Entries shown
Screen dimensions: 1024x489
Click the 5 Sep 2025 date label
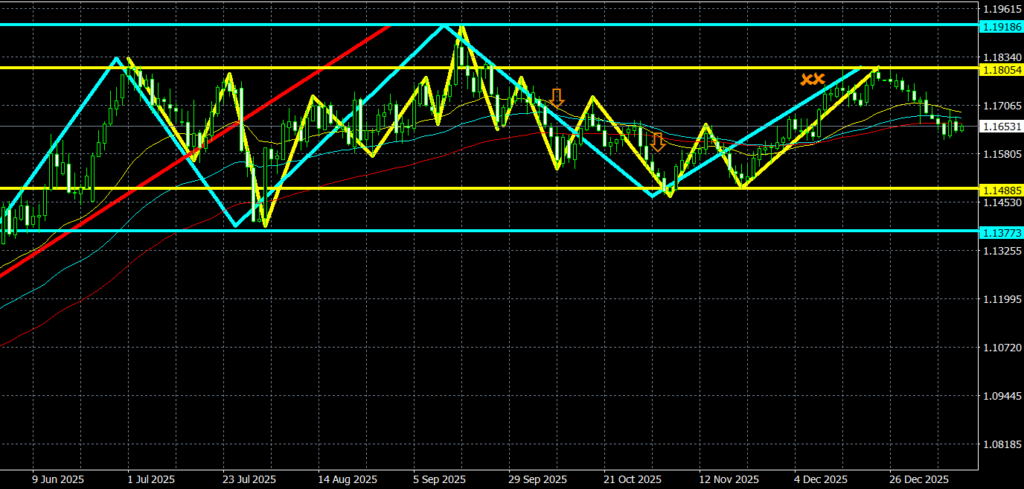pos(438,479)
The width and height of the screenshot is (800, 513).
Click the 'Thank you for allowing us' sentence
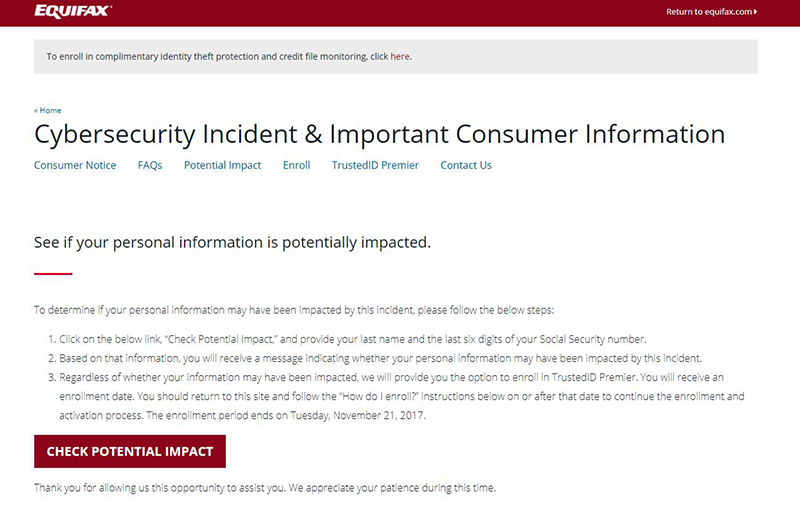(265, 488)
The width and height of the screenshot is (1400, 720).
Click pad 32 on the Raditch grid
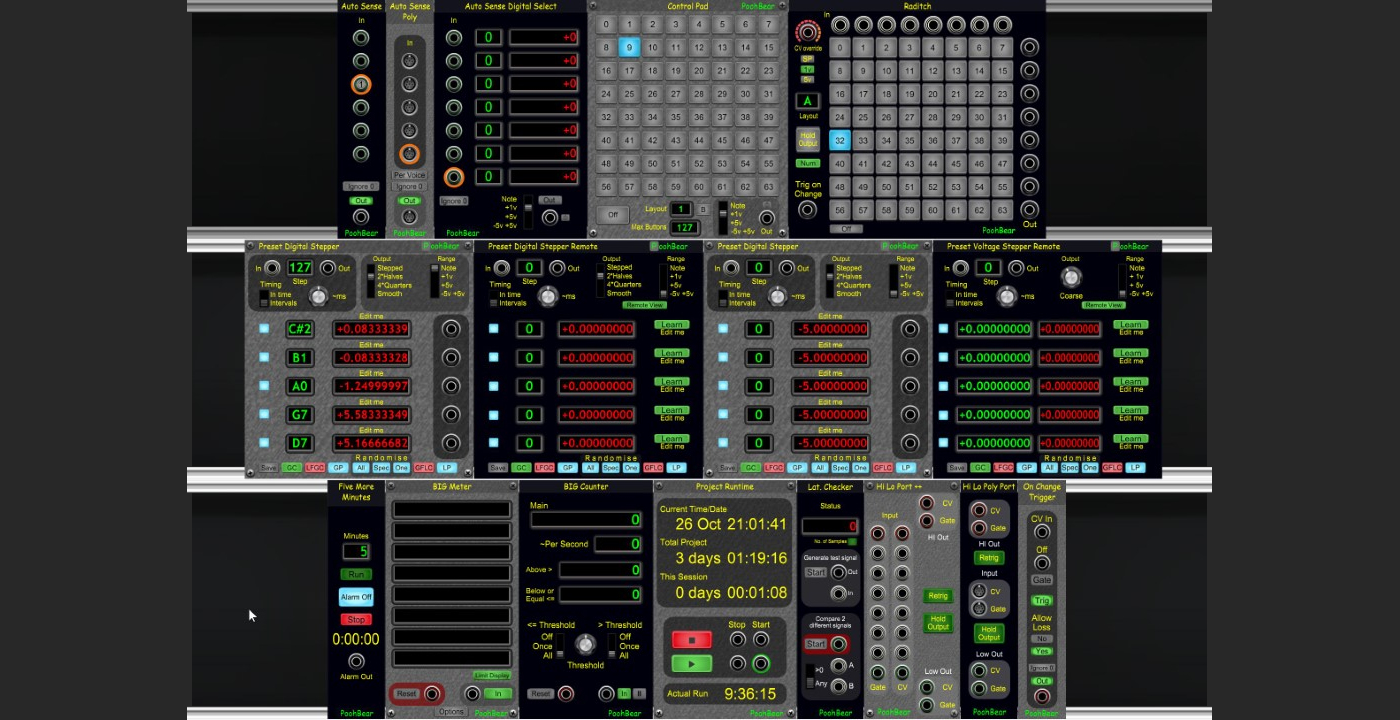tap(840, 140)
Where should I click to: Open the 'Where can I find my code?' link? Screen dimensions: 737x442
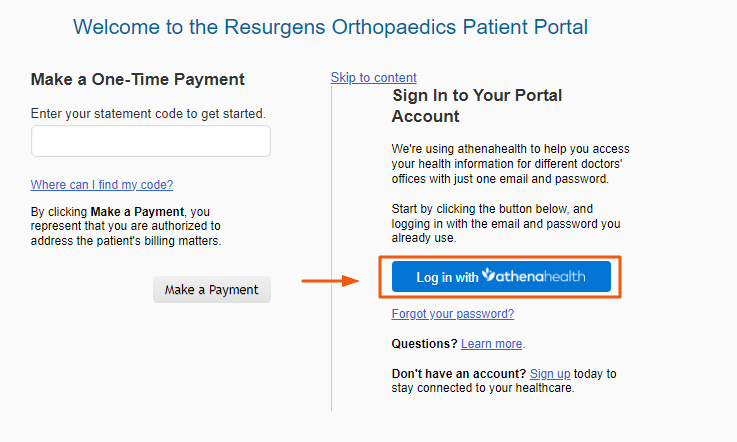tap(102, 185)
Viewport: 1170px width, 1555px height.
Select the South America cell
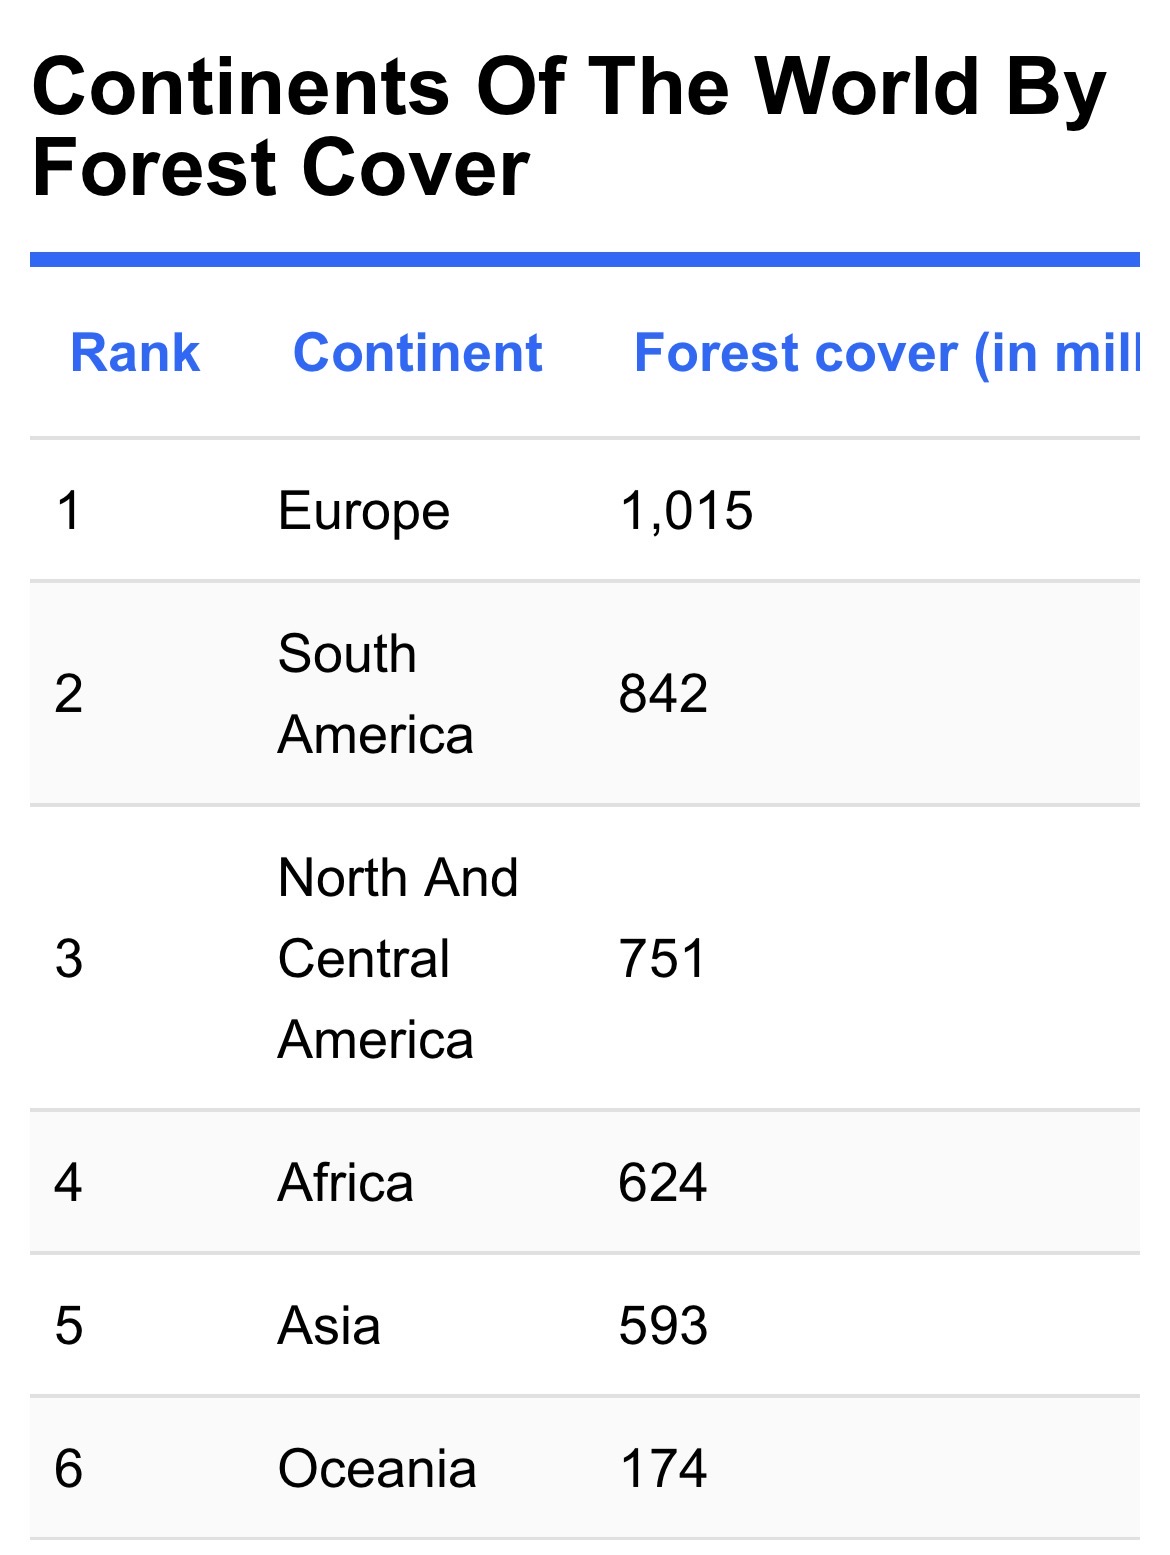point(375,694)
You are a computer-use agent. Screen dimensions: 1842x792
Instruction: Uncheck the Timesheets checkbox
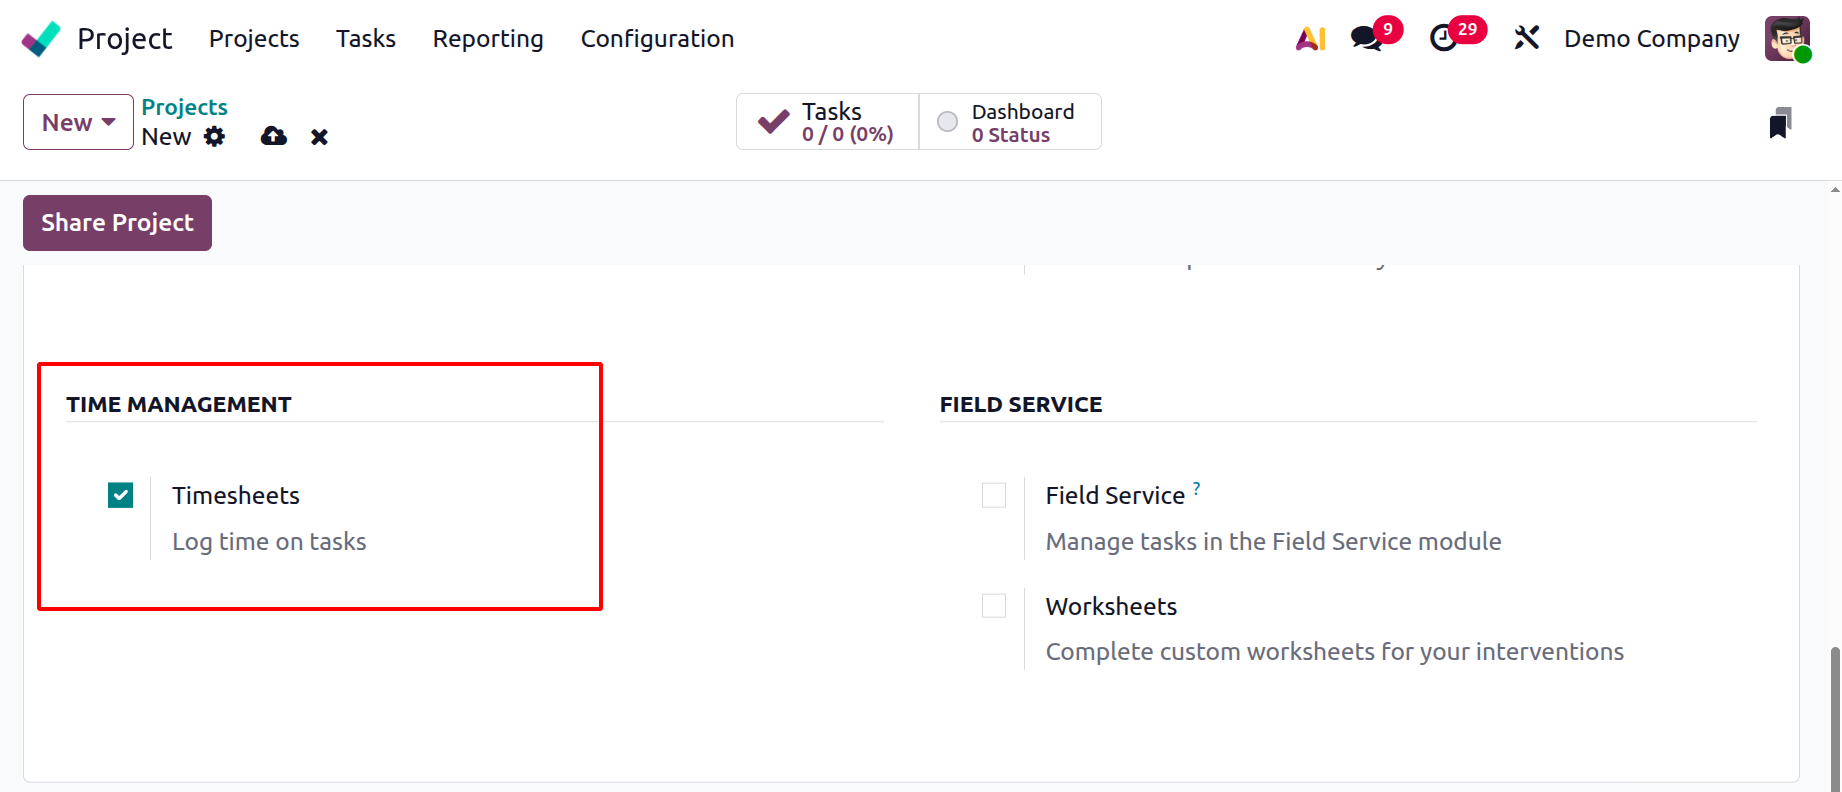(121, 495)
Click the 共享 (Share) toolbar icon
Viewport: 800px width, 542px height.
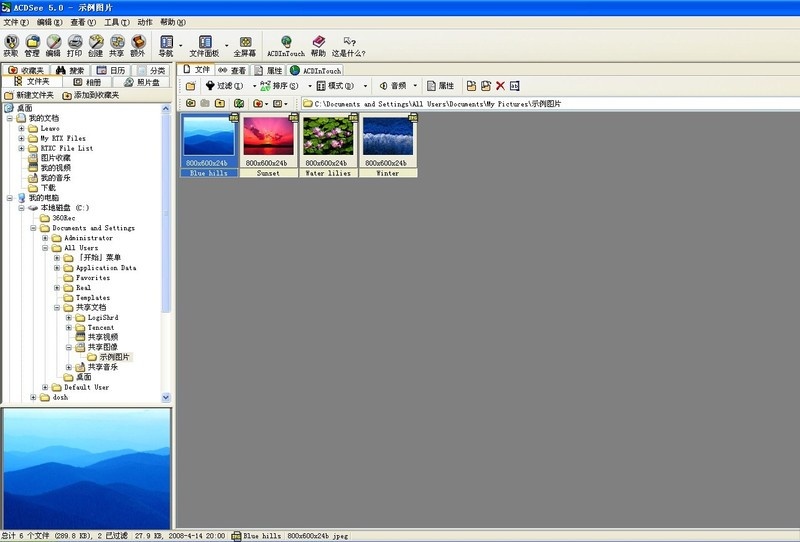pyautogui.click(x=117, y=46)
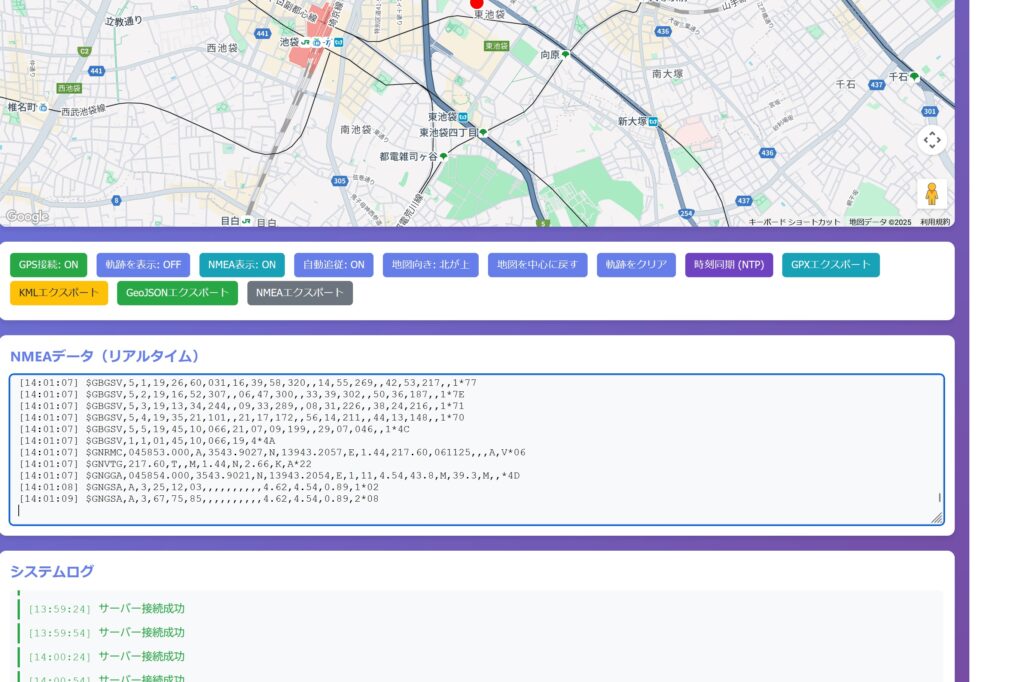Disable 自動追従 auto-follow
The height and width of the screenshot is (682, 1024).
(x=334, y=265)
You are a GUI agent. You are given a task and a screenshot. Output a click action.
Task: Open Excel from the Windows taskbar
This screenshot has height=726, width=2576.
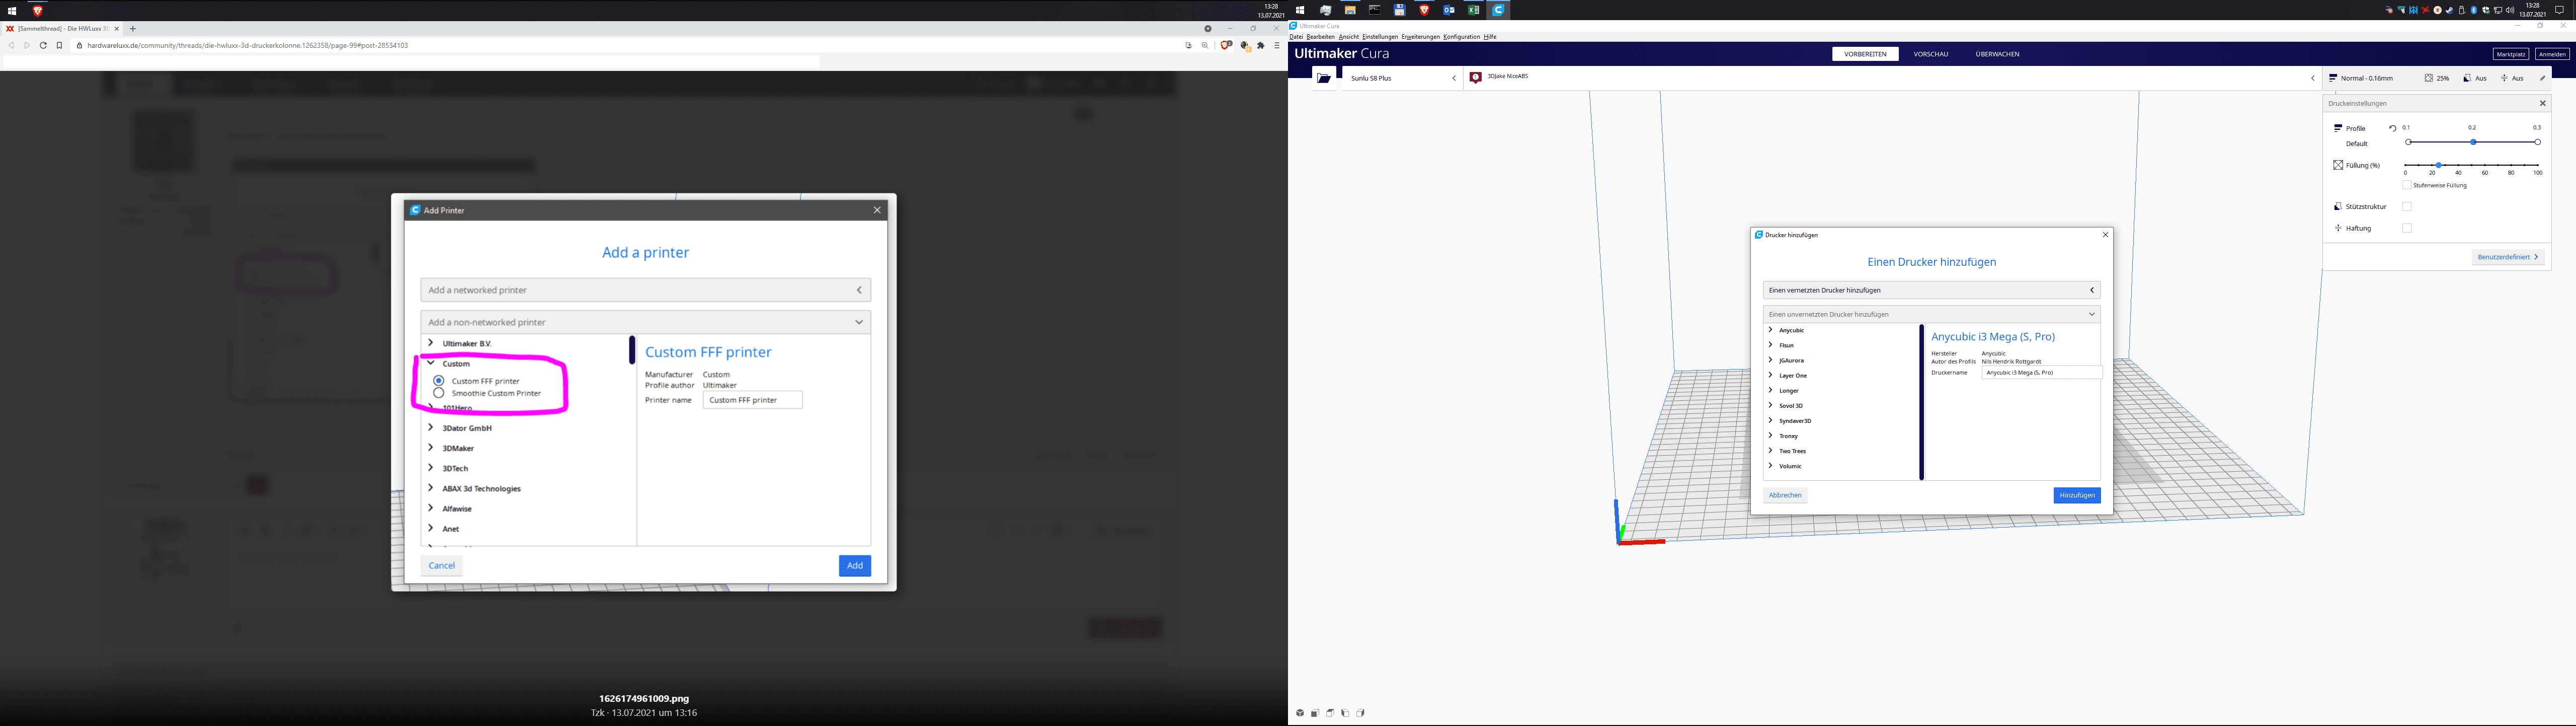(1473, 10)
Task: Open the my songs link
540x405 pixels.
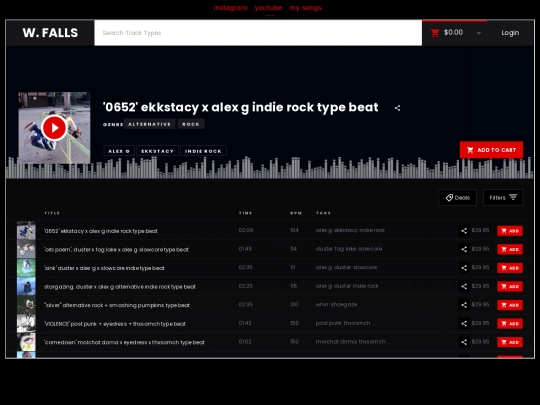Action: click(305, 8)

Aim
Copy out every one of the records above word for word, leaving the pictures out.

Solution for this exercise
Screen dimensions: 1024x489
Click the 5 Sep 2025 date label
pos(438,479)
The width and height of the screenshot is (800, 513).
Click the 'Thank you for allowing us' sentence
(265, 488)
The width and height of the screenshot is (1400, 720).
Click pad 32 on the Raditch grid
tap(840, 140)
Where should I click to: Open the 'Where can I find my code?' link? Screen dimensions: 737x442
tap(102, 185)
Viewport: 1170px width, 1555px height.
Select the South America cell
point(375,694)
You are a computer-use agent. Screen dimensions: 1842x792
Instruction: Uncheck the Timesheets checkbox
(121, 495)
Click the 共享 (Share) toolbar icon
Viewport: 800px width, 542px height.
pyautogui.click(x=117, y=46)
Disable 自動追従 auto-follow
The height and width of the screenshot is (682, 1024).
(x=334, y=265)
You are a GUI agent. You are given a task and a screenshot. Output a click action.
Task: Open Excel from the Windows taskbar
This screenshot has height=726, width=2576.
(1473, 10)
Task: Open the my songs link
540x405 pixels.
Action: click(305, 8)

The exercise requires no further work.